Постоял Иван Васильевич немного в Бронницах, а оттуда съехал в Александровскую слободу, где хотел отдышаться от несносного бега.
Воеводы, призванные в помощь государю, пришли в Москву в канун дня Вознесения. Стали полки лагерем у самых стен и принялись ждать. Майская жара была такова, что сняла с ратников броню и выставила их тела под знойное солнце. А на следующий день, окружив Москву, татары подпалили опустевшие предместья.
Хан Девлет-Гирей стоял неподалеку от горящих посадов, он словно хотел погреться от огненного жара и с удовольствием наблюдал за тем, как обожженной кожей шипела и пузырилась смола на струганых досках, как трепетали щепы, словно молили о пощаде, а он удовлетворенным победителем наблюдал за мучениями поверженного неприятеля.
Москва горела так, как будто хотела угодить коварному гостю, даже погода благоволила хану Девлету. Со стороны Москвы-реки подул ветер, который метал огненные щепы прямехонько в Белый город, и совсем скоро деревянные терема занялись таким плотным огнем и пускали такой густой дым, что спрятали от глаз не только Китай-город, но даже Кремль.
Не прошло и трех часов, как огонь спалил едва ли не всю Москву, оставив в целости только каменные строения и дворец.
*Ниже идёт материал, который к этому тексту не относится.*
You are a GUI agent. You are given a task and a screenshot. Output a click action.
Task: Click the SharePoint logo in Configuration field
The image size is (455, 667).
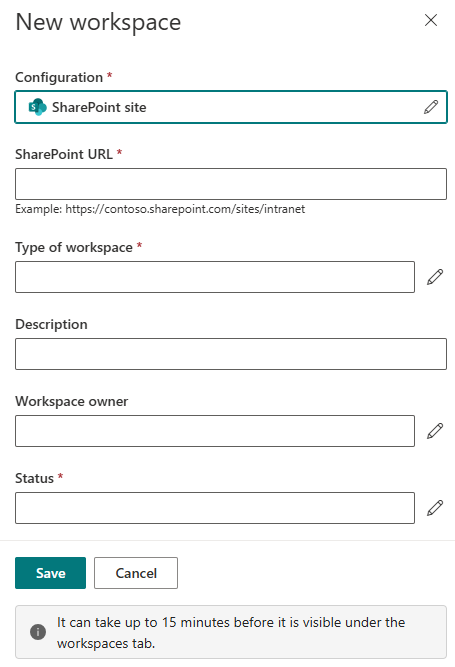tap(37, 107)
Постоял немного у чадящего пепелища Девлет-Гирей, помолился на восток, а потом, собрав с близлежащих деревень великий полон, скрылся в пыли на ордынской дороге.
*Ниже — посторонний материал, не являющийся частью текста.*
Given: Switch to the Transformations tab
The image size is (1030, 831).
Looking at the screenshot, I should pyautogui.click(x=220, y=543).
Москва погорела вся, не тронут огнем оставался лишь Кремль, но и он, лишенный былого великолепия, стал черным от дыма и оттого выглядел скорбящим.
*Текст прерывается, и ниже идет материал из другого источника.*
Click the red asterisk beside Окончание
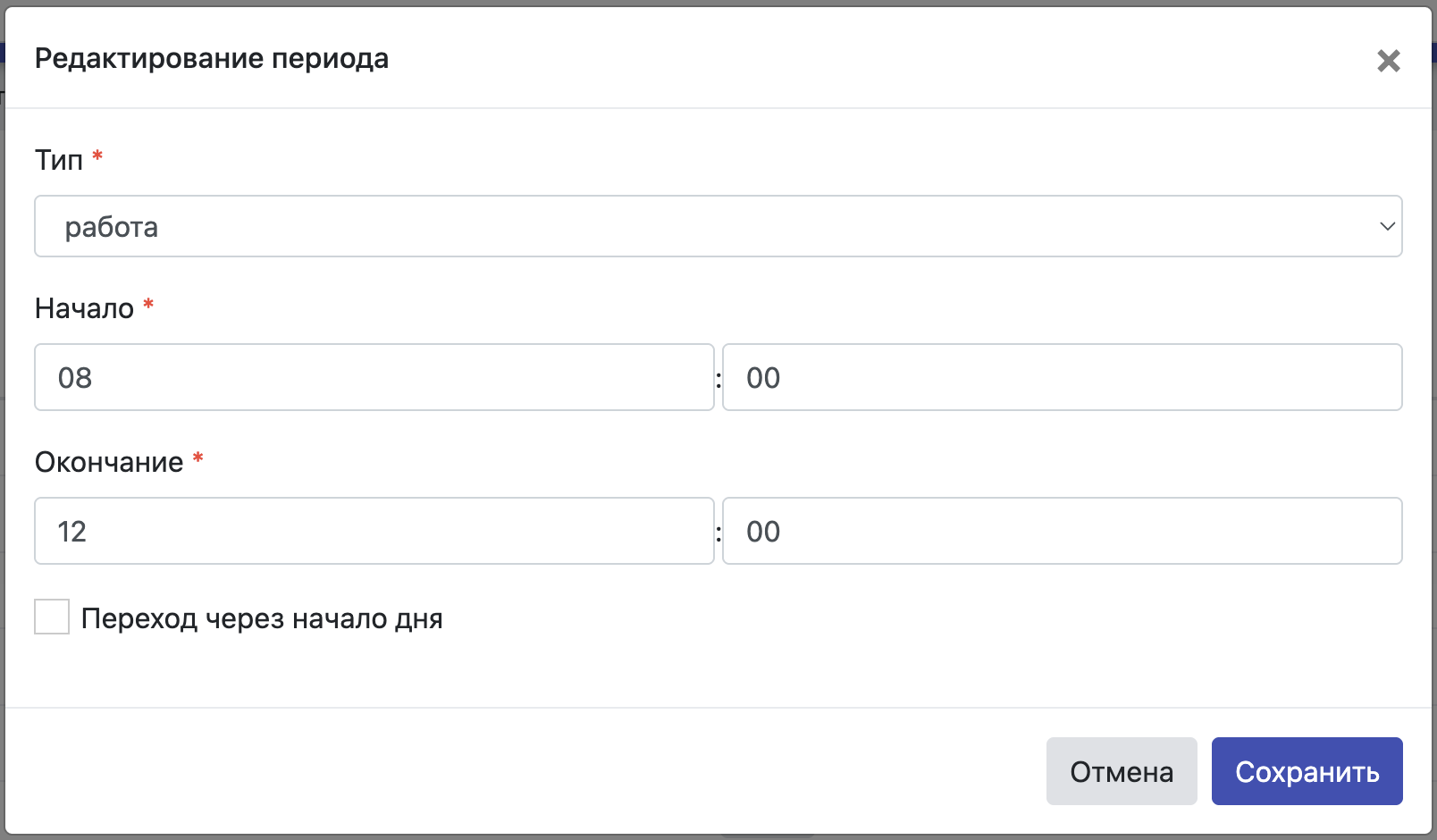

Народ, набежавший в Москву с посадов, едва ли не весь вымер от дыма. От удушья не сумели спасти даже глубокие подвалы, для многих они стали погребальным местом. Князья и бояре померли во множестве, а простого люда сгинуло и вовсе безо всякого счета. Мертвецы в три слоя лежали на улицах: погибшие во время давки и побитые огнем. У оставшихся в живых не было сил, чтобы схоронить умерших, и их складывали на повозки, свозили к Москве-реке и сбрасывали в воду. Река уравняла всех, став для бояр и черни общей могилой. Трупов скопилось такое множество, что они запрудили реку в узких местах, и поселяне, опасаясь, что вода оставит привычные берега и затопит посевы, баграми проталкивали покойников далее вниз по течению.
Все здесь собрались: именитые и безвестные, молодые и старые, мужики и бабы.